§ Activity: Reproduce the section of the listing that begins at the line containing "Writer list (39, 2492)" and finishes at the line containing "#toyota hiace (60, 2082)". Include both end lines and nothing beyond them.

_ _ _ _

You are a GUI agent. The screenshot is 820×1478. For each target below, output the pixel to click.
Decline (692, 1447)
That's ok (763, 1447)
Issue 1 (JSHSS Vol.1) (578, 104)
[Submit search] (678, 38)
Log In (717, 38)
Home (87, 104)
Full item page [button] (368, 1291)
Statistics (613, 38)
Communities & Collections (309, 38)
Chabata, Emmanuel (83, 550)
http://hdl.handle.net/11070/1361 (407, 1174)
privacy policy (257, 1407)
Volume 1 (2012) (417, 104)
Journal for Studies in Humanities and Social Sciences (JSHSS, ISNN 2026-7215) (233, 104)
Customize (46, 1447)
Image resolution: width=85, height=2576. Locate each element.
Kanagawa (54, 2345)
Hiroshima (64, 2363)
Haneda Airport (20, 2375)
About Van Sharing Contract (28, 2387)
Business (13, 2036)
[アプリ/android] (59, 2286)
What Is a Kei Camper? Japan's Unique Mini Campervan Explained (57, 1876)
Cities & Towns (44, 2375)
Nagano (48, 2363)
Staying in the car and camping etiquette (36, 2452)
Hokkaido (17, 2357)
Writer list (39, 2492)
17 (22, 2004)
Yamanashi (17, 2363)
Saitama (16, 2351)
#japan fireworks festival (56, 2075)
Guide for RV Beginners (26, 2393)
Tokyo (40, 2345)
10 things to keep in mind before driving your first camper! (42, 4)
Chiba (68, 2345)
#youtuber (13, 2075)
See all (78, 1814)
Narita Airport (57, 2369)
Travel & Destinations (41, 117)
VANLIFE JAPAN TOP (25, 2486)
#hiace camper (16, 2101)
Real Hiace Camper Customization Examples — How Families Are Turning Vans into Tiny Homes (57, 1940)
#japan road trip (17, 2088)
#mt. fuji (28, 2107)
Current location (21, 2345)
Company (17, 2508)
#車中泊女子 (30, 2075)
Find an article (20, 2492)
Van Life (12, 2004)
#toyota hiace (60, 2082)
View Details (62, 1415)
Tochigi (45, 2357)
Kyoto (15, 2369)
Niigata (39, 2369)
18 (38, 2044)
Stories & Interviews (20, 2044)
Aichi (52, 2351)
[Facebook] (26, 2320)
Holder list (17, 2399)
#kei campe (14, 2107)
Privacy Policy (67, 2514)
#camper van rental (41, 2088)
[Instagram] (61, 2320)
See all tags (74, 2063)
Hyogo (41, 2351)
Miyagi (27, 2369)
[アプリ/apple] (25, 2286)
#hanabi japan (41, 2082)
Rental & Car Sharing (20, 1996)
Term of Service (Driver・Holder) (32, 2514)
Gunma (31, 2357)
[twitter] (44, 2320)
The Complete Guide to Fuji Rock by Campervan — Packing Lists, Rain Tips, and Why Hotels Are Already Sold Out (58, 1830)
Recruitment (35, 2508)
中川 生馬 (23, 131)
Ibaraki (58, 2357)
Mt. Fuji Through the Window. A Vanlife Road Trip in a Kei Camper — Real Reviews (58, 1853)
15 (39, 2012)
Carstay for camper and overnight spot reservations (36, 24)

_ _ _ _

§ Written answer:
Writer list (39, 2492)
17 (22, 2004)
Yamanashi (17, 2363)
Saitama (16, 2351)
#japan fireworks festival (56, 2075)
Guide for RV Beginners (26, 2393)
Tokyo (40, 2345)
10 things to keep in mind before driving your first camper! (42, 4)
Chiba (68, 2345)
#youtuber (13, 2075)
See all (78, 1814)
Narita Airport (57, 2369)
Travel & Destinations (41, 117)
VANLIFE JAPAN TOP (25, 2486)
#hiace camper (16, 2101)
Real Hiace Camper Customization Examples — How Families Are Turning Vans into Tiny Homes (57, 1940)
#japan road trip (17, 2088)
#mt. fuji (28, 2107)
Current location (21, 2345)
Company (17, 2508)
#車中泊女子 (30, 2075)
Find an article (20, 2492)
Van Life (12, 2004)
#toyota hiace (60, 2082)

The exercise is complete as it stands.